Amastris du Pont et toi, Cytore Qui portes du buis, la coque encore
Le redit : Vous avez su, vous savez, Tous ces points en les connaissant assez.
Depuis sa profonde origine, Elle a tenu sur votre fine
Tête, répète-t-elle, a baigné dans vos flots Ses paumes rameuses, et puis elle a bientôt,
Par tant de tourbillons qui flottent Sans ordre, porté le pilote,
Que la brise l’appelât A gauche ou droite, là,
Où qu’à la fois sur ses deux écoutes L’haleine divine fût tombée, en avant toute.

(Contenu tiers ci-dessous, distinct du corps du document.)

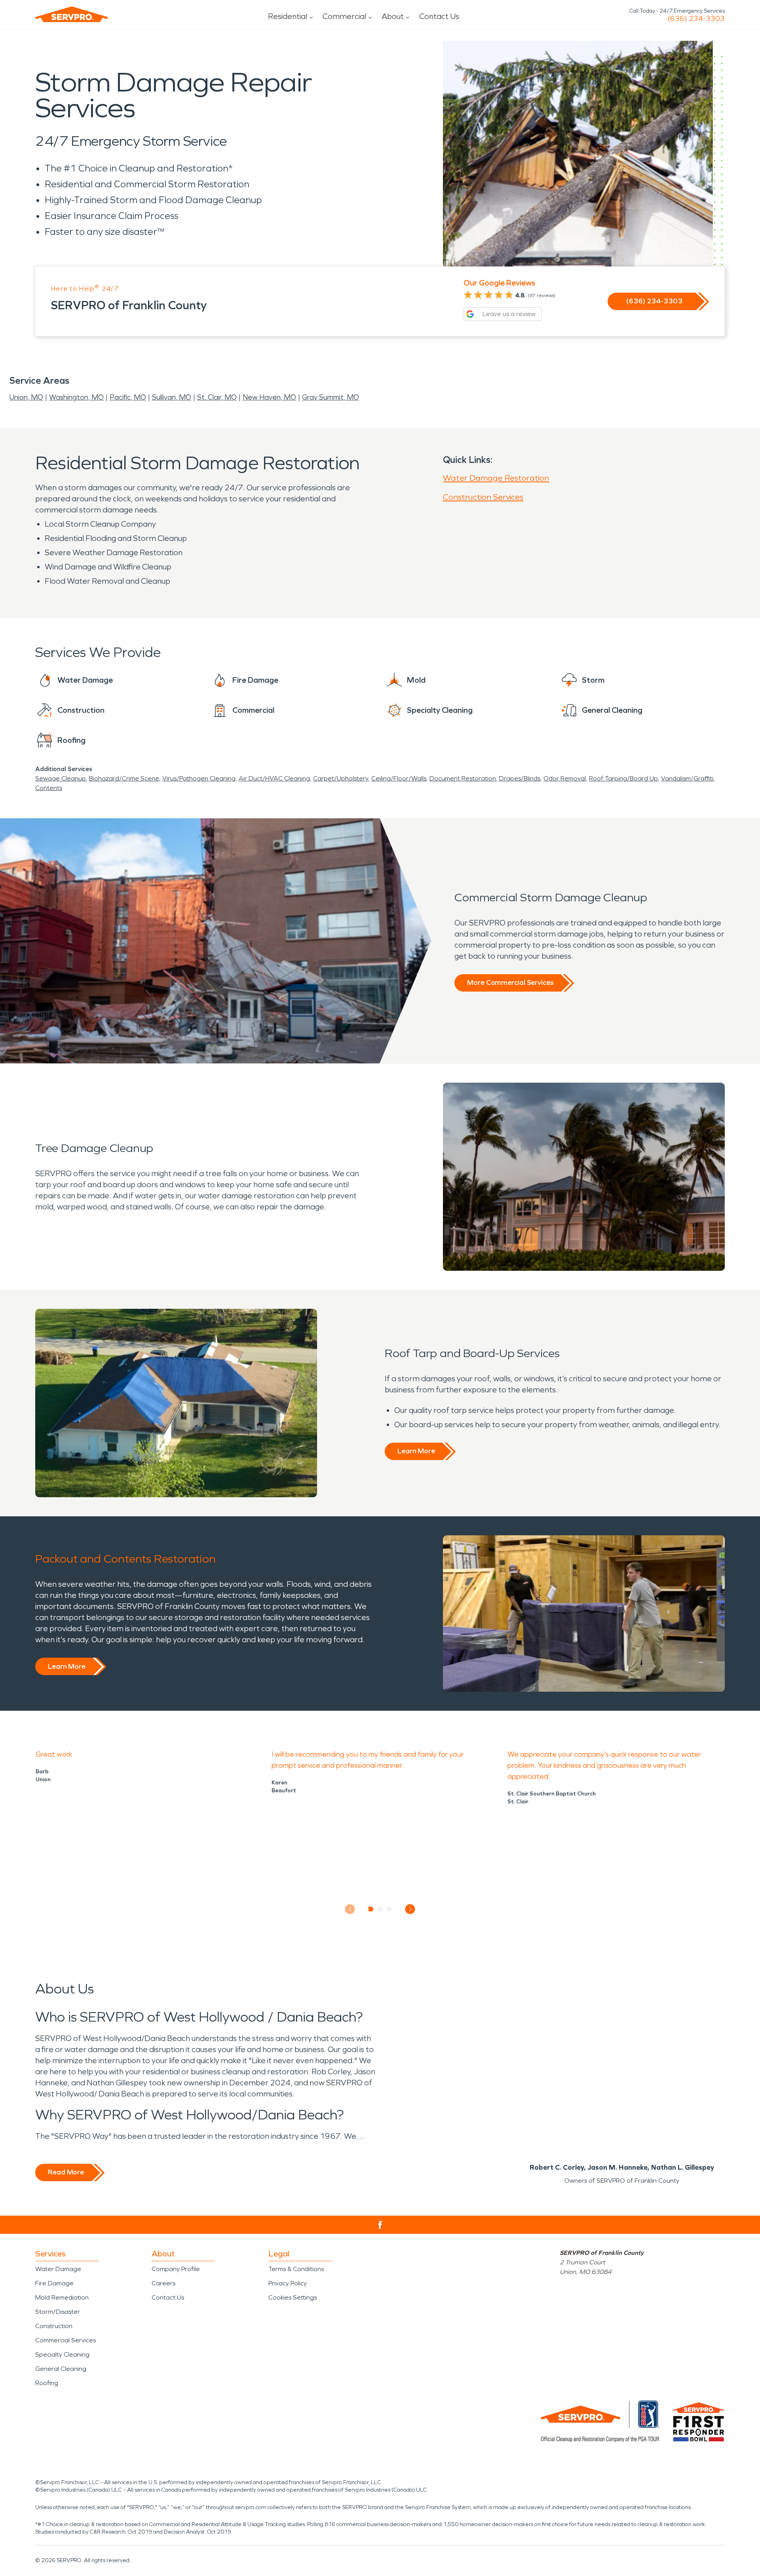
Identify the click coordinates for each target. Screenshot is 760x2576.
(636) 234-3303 (696, 18)
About (393, 16)
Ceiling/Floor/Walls (398, 778)
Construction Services (483, 497)
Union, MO (26, 397)
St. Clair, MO (217, 397)
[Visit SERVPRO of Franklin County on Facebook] (380, 2225)
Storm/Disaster (57, 2311)
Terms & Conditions (296, 2269)
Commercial (344, 16)
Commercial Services (65, 2340)
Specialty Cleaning (62, 2354)
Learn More (416, 1451)
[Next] (410, 1909)
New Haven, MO (269, 397)
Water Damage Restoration (496, 478)
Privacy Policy (287, 2283)
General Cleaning (60, 2368)
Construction (53, 2326)
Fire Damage (54, 2283)
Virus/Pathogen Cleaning (199, 778)
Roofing (46, 2383)
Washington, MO (76, 397)
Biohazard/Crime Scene (124, 778)
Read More (66, 2172)
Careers (163, 2283)
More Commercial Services (510, 982)
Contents (48, 788)
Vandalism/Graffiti (687, 778)
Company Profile (176, 2269)
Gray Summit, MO (330, 397)
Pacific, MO (128, 397)
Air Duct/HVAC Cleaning (274, 778)
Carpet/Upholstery (340, 778)
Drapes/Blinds (519, 778)
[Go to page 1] (371, 1909)
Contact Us (439, 16)
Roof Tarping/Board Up (623, 778)
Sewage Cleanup (60, 778)
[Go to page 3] (389, 1909)
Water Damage (58, 2269)
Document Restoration (462, 778)
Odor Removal (564, 778)
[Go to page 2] (380, 1909)
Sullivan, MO (171, 397)
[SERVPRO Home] (71, 14)
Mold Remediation (62, 2297)
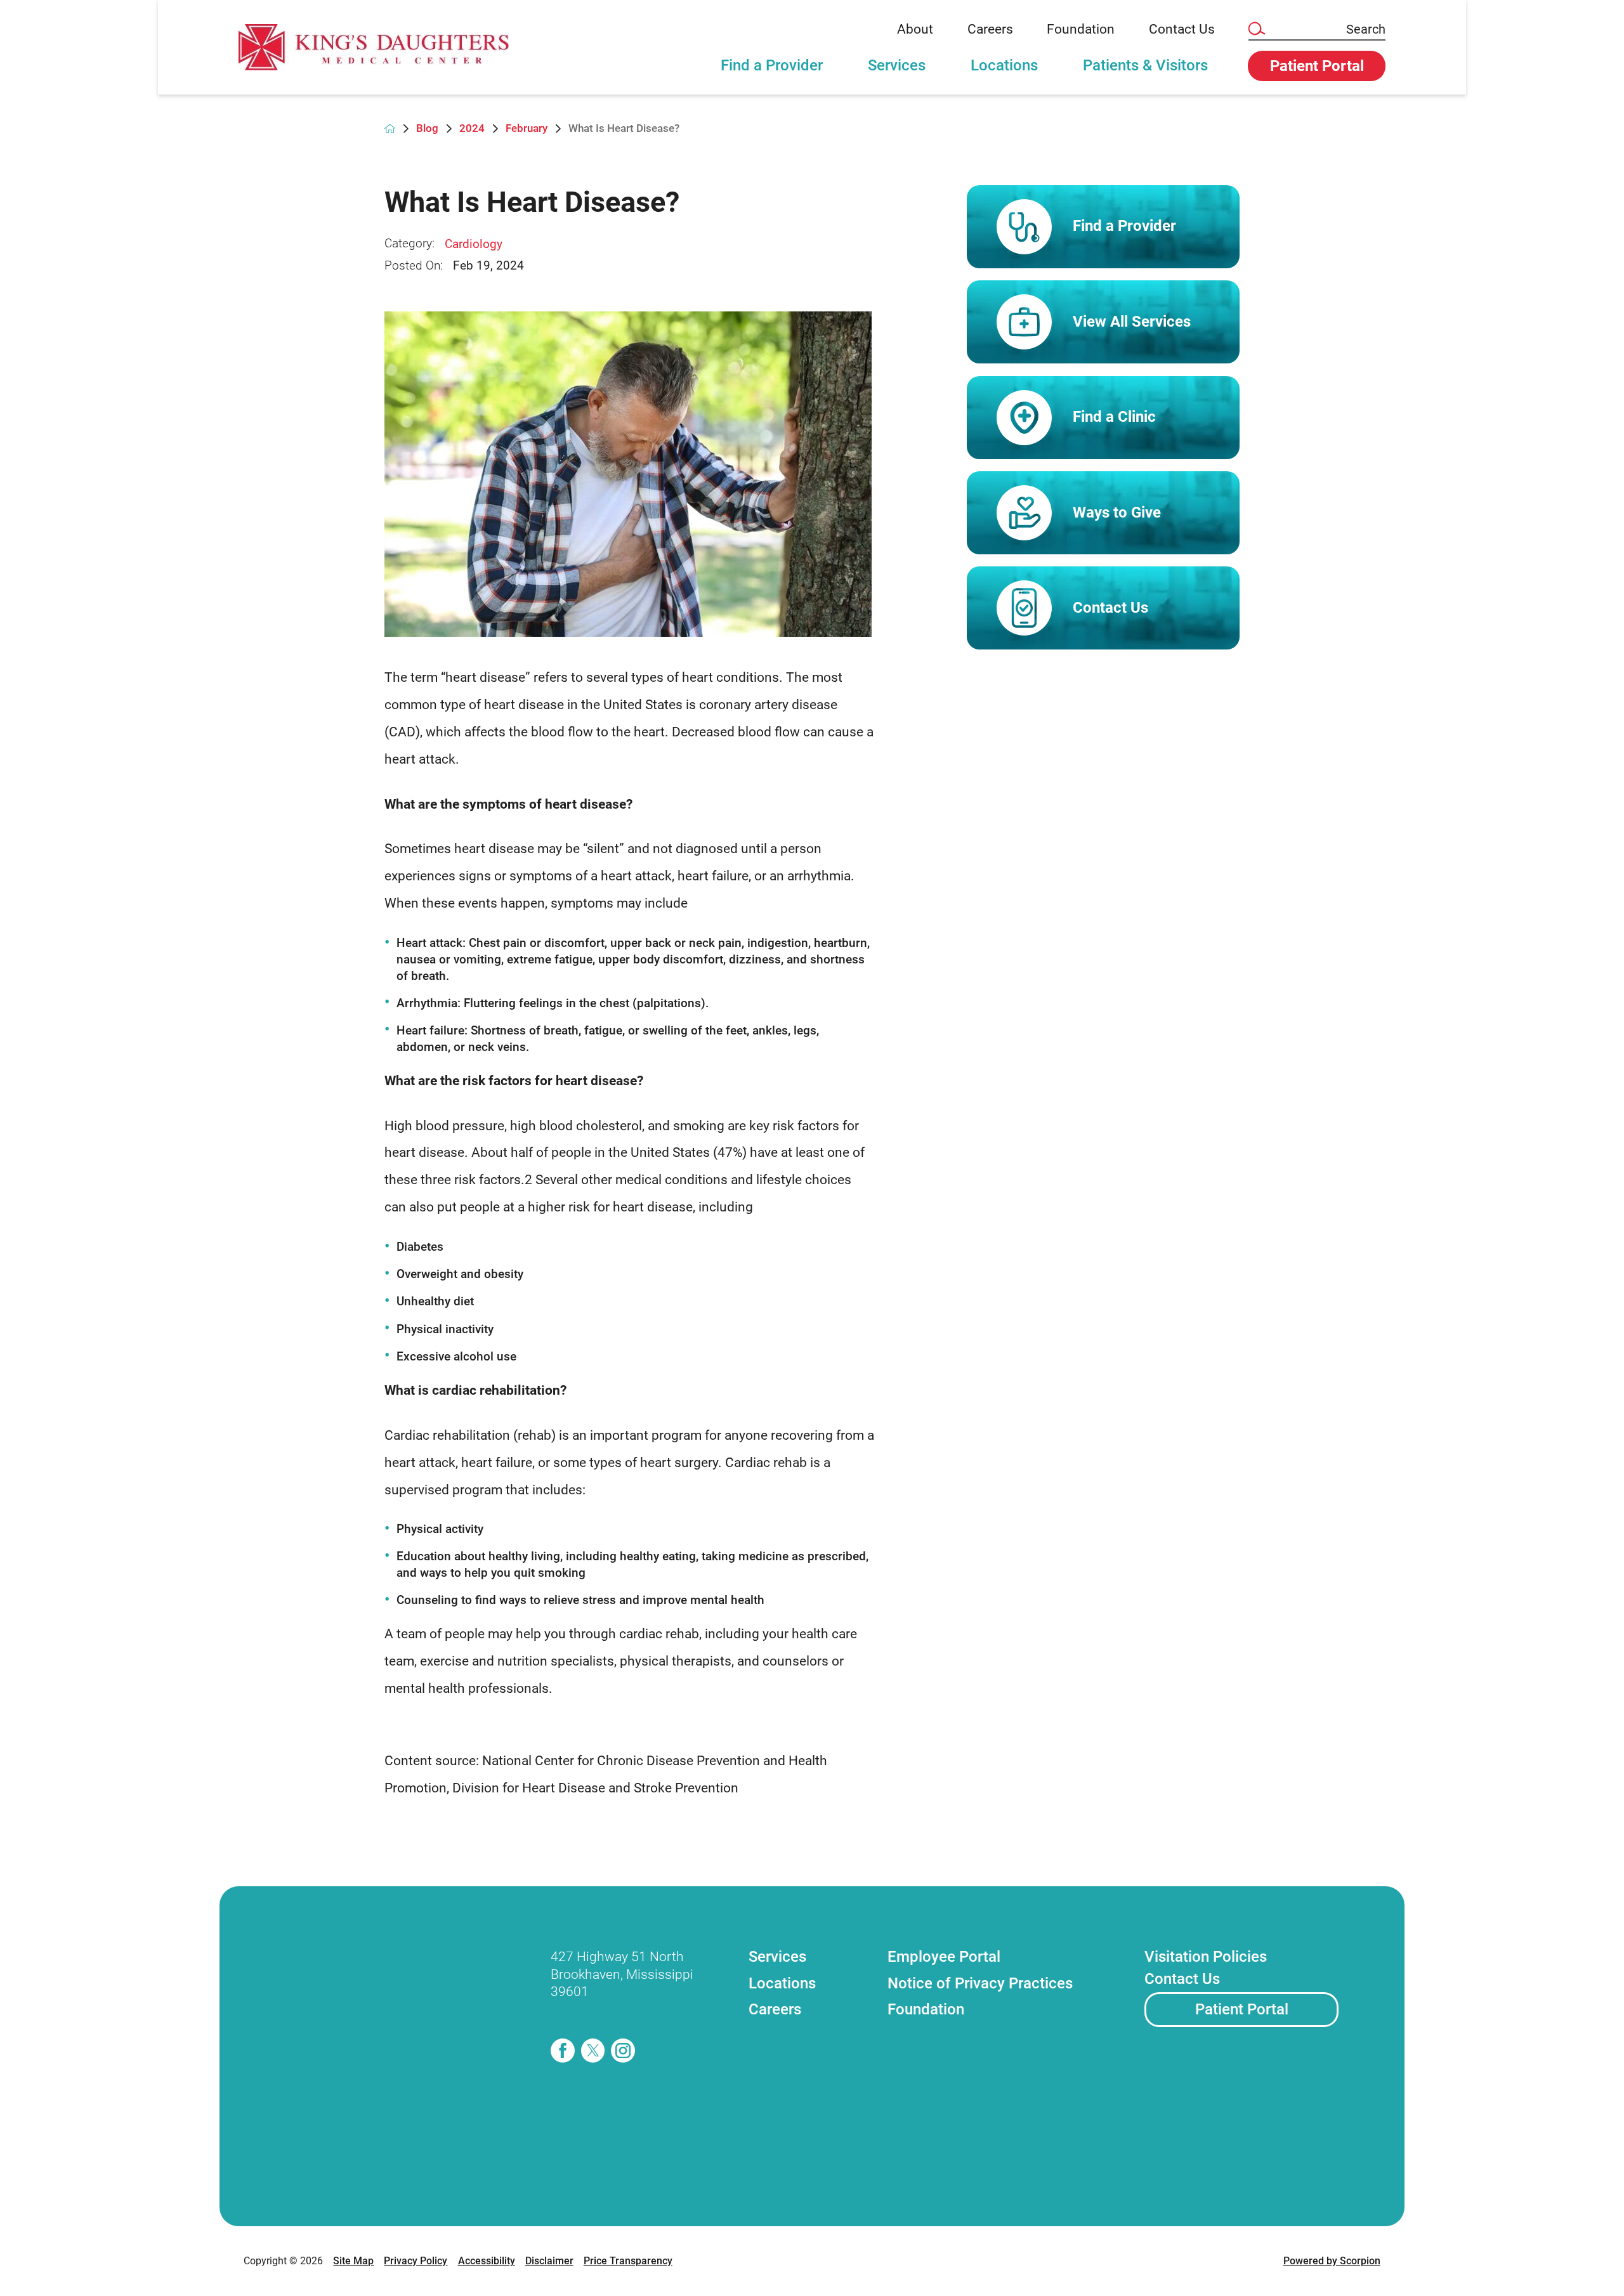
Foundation (1081, 29)
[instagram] (623, 2050)
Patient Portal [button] (1317, 66)
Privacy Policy (415, 2261)
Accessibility (486, 2261)
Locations (1004, 65)
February (526, 128)
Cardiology (473, 244)
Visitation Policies (1205, 1957)
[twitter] (593, 2050)
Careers (990, 29)
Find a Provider (772, 65)
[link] (374, 47)
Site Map (353, 2261)
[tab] (772, 73)
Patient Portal (1241, 2009)
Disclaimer (549, 2261)
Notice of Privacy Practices (980, 1983)
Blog (427, 128)
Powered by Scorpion (1331, 2261)
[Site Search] (1256, 29)
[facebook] (563, 2050)
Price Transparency (628, 2261)
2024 (472, 128)
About (915, 29)
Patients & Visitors (1145, 65)
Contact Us (1182, 29)
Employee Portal (943, 1957)
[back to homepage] (389, 128)
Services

Sans avoir adressé de vœux aux dieux marins, Précise-t-elle, hors de la mer elle vint
Jusqu’à ce lac aux vagues pures.
Mais c’est du passé. Car, maintenant,
Au fond de sa cachette sûre,
Elle voit s’écouler ses ans
En se vouant sans parjure,
Sans quartier, âme et corps,
A Castor, au jumeau de Castor.
(Adaptation proposée par Théâme pour tenter de garder vifs le rythme et les images de la quatrième poésie composée par Catulle, sur le thème d’un canot désigné en grec et latin par la cosse de petit pois ou de haricot.)

J’entends des étudiants la voix gouailleuse scander, tout étonnée, des vers vieillis ; mais ils ont d’une cadence joyeuse uni les rivages et les pays. Cette arborescence de résonances entre sens muets, entre accords fluets, entre en convergence avec l’espérance, quand les populaires vide-greniers, parmi les rondes de la Rotonde, font de nos rues des sentiers familiers, de nos voisinages de futurs partages. Les mots jaillissent tous d’un même tronc, au-dessus des brocantes qui s’entendent et chantent : il permet contre la haine de faire front par l’alliance fraternelle, pour la musique éternelle.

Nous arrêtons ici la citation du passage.